-- Supplied data --
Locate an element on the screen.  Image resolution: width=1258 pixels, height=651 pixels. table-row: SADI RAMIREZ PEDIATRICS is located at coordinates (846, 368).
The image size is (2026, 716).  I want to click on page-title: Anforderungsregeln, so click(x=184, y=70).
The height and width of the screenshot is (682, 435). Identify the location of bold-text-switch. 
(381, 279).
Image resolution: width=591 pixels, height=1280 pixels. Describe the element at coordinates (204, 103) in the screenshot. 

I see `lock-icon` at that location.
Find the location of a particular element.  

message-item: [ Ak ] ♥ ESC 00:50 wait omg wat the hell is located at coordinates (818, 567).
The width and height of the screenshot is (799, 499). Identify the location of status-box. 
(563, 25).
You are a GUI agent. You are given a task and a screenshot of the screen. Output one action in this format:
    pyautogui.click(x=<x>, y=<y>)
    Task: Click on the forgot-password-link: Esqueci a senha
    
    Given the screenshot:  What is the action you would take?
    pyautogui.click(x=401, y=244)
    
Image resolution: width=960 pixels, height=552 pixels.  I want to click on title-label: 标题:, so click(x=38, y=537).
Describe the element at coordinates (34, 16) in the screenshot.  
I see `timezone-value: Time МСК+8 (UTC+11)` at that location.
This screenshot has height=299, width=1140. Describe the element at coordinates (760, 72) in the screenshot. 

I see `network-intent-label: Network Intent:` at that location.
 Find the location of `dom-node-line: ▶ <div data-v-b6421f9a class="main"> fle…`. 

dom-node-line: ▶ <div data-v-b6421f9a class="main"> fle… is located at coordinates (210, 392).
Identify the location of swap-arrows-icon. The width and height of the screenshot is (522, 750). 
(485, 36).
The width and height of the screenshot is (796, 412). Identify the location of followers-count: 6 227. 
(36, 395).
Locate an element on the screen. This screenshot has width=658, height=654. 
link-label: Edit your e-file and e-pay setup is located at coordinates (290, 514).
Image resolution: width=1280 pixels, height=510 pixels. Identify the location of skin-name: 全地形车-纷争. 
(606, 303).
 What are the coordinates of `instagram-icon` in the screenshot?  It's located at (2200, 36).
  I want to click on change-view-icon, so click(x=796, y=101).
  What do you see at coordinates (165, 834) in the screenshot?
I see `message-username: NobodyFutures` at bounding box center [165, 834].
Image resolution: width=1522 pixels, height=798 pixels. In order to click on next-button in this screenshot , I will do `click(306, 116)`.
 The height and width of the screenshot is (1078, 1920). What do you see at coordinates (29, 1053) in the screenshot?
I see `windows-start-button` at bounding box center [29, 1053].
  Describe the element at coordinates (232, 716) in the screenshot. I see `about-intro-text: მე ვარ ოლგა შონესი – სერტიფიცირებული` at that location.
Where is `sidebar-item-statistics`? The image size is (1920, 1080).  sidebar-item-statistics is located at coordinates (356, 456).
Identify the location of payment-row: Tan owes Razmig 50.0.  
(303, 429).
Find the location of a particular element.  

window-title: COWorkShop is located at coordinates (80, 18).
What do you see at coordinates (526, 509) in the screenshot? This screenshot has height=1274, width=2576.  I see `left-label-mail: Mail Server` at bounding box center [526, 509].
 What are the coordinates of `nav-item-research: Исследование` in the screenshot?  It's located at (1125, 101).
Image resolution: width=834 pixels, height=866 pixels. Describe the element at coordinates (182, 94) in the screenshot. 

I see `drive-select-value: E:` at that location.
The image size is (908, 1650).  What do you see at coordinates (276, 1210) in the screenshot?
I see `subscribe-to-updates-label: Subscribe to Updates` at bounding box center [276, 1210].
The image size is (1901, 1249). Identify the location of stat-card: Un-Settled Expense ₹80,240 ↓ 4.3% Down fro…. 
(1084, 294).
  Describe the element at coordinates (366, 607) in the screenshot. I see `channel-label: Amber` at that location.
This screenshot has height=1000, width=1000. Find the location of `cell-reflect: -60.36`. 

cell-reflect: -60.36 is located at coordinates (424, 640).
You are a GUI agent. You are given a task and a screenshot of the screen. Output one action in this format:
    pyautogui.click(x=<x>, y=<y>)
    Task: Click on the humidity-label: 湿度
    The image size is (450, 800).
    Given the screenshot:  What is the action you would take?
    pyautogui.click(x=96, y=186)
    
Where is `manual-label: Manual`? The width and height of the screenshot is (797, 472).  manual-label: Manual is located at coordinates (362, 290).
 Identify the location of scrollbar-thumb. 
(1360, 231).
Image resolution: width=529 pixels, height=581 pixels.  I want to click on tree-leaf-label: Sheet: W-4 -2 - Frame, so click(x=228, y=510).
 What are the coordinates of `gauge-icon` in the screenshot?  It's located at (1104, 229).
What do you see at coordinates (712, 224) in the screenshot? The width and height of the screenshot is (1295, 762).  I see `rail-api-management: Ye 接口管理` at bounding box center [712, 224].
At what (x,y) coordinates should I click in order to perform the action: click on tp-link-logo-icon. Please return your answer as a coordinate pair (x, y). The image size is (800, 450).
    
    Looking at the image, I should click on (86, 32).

-- To-do item --
Please convert the records above into a Markdown table with two columns, Row and Line, putting one line per row with its row number and skipping any blank lines.

-- Solution to the exercise --
| Row | Line |
|---|---|
| 1 | Locate an element on the screen.  Image resolution: width=1258 pixels, height=651 pixels. table-row: SADI RAMIREZ PEDIATRICS is located at coordinates (846, 368). |
| 2 | The image size is (2026, 716).  I want to click on page-title: Anforderungsregeln, so click(x=184, y=70). |
| 3 | The height and width of the screenshot is (682, 435). Identify the location of bold-text-switch.  |
| 4 | (381, 279). |
| 5 | Image resolution: width=591 pixels, height=1280 pixels. Describe the element at coordinates (204, 103) in the screenshot.  |
| 6 | I see `lock-icon` at that location. |
| 7 | Find the location of a particular element.   |
| 8 | message-item: [ Ak ] ♥ ESC 00:50 wait omg wat the hell is located at coordinates (818, 567). |
| 9 | The width and height of the screenshot is (799, 499). Identify the location of status-box.  |
| 10 | (563, 25). |
| 11 | You are a GUI agent. You are given a task and a screenshot of the screen. Output one action in this format: |
| 12 |     pyautogui.click(x=<x>, y=<y>) |
| 13 |     Task: Click on the forgot-password-link: Esqueci a senha |
| 14 |     Given the screenshot:  What is the action you would take? |
| 15 |     pyautogui.click(x=401, y=244) |
| 16 | Image resolution: width=960 pixels, height=552 pixels.  I want to click on title-label: 标题:, so click(x=38, y=537). |
| 17 | Describe the element at coordinates (34, 16) in the screenshot.   |
| 18 | I see `timezone-value: Time МСК+8 (UTC+11)` at that location. |
| 19 | This screenshot has height=299, width=1140. Describe the element at coordinates (760, 72) in the screenshot.  |
| 20 | I see `network-intent-label: Network Intent:` at that location. |
| 21 |  Find the location of `dom-node-line: ▶ <div data-v-b6421f9a class="main"> fle…`.  |
| 22 | dom-node-line: ▶ <div data-v-b6421f9a class="main"> fle… is located at coordinates (210, 392). |
| 23 | Identify the location of swap-arrows-icon. The width and height of the screenshot is (522, 750).  |
| 24 | (485, 36). |
| 25 | The width and height of the screenshot is (796, 412). Identify the location of followers-count: 6 227.  |
| 26 | (36, 395). |
| 27 | Locate an element on the screen. This screenshot has width=658, height=654.  |
| 28 | link-label: Edit your e-file and e-pay setup is located at coordinates (290, 514). |
| 29 | Image resolution: width=1280 pixels, height=510 pixels. Identify the location of skin-name: 全地形车-纷争.  |
| 30 | (606, 303). |
| 31 |  What are the coordinates of `instagram-icon` in the screenshot?  It's located at (2200, 36). |
| 32 |   I want to click on change-view-icon, so click(x=796, y=101). |
| 33 |   What do you see at coordinates (165, 834) in the screenshot? |
| 34 | I see `message-username: NobodyFutures` at bounding box center [165, 834]. |
| 35 | Image resolution: width=1522 pixels, height=798 pixels. In order to click on next-button in this screenshot , I will do `click(306, 116)`. |
| 36 |  The height and width of the screenshot is (1078, 1920). What do you see at coordinates (29, 1053) in the screenshot? |
| 37 | I see `windows-start-button` at bounding box center [29, 1053]. |
| 38 |   Describe the element at coordinates (232, 716) in the screenshot. I see `about-intro-text: მე ვარ ოლგა შონესი – სერტიფიცირებული` at that location. |
| 39 | Where is `sidebar-item-statistics`? The image size is (1920, 1080).  sidebar-item-statistics is located at coordinates (356, 456). |
| 40 | Identify the location of payment-row: Tan owes Razmig 50.0.   |
| 41 | (303, 429). |
| 42 | Find the location of a particular element.   |
| 43 | window-title: COWorkShop is located at coordinates (80, 18). |
| 44 | What do you see at coordinates (526, 509) in the screenshot? This screenshot has height=1274, width=2576.  I see `left-label-mail: Mail Server` at bounding box center [526, 509]. |
| 45 |  What are the coordinates of `nav-item-research: Исследование` in the screenshot?  It's located at (1125, 101). |
| 46 | Image resolution: width=834 pixels, height=866 pixels. Describe the element at coordinates (182, 94) in the screenshot.  |
| 47 | I see `drive-select-value: E:` at that location. |
| 48 | The image size is (908, 1650).  What do you see at coordinates (276, 1210) in the screenshot? |
| 49 | I see `subscribe-to-updates-label: Subscribe to Updates` at bounding box center [276, 1210]. |
| 50 | The image size is (1901, 1249). Identify the location of stat-card: Un-Settled Expense ₹80,240 ↓ 4.3% Down fro….  |
| 51 | (1084, 294). |
| 52 |   Describe the element at coordinates (366, 607) in the screenshot. I see `channel-label: Amber` at that location. |
| 53 | This screenshot has height=1000, width=1000. Find the location of `cell-reflect: -60.36`.  |
| 54 | cell-reflect: -60.36 is located at coordinates (424, 640). |
| 55 | You are a GUI agent. You are given a task and a screenshot of the screen. Output one action in this format: |
| 56 |     pyautogui.click(x=<x>, y=<y>) |
| 57 |     Task: Click on the humidity-label: 湿度 |
| 58 |     The image size is (450, 800). |
| 59 |     Given the screenshot:  What is the action you would take? |
| 60 |     pyautogui.click(x=96, y=186) |
| 61 | Where is `manual-label: Manual`? The width and height of the screenshot is (797, 472).  manual-label: Manual is located at coordinates (362, 290). |
| 62 |  Identify the location of scrollbar-thumb.  |
| 63 | (1360, 231). |
| 64 | Image resolution: width=529 pixels, height=581 pixels.  I want to click on tree-leaf-label: Sheet: W-4 -2 - Frame, so click(x=228, y=510). |
| 65 |  What are the coordinates of `gauge-icon` in the screenshot?  It's located at (1104, 229). |
| 66 | What do you see at coordinates (712, 224) in the screenshot? The width and height of the screenshot is (1295, 762).  I see `rail-api-management: Ye 接口管理` at bounding box center [712, 224]. |
| 67 | At what (x,y) coordinates should I click in order to perform the action: click on tp-link-logo-icon. Please return your answer as a coordinate pair (x, y). The image size is (800, 450). |
| 68 |     Looking at the image, I should click on (86, 32). |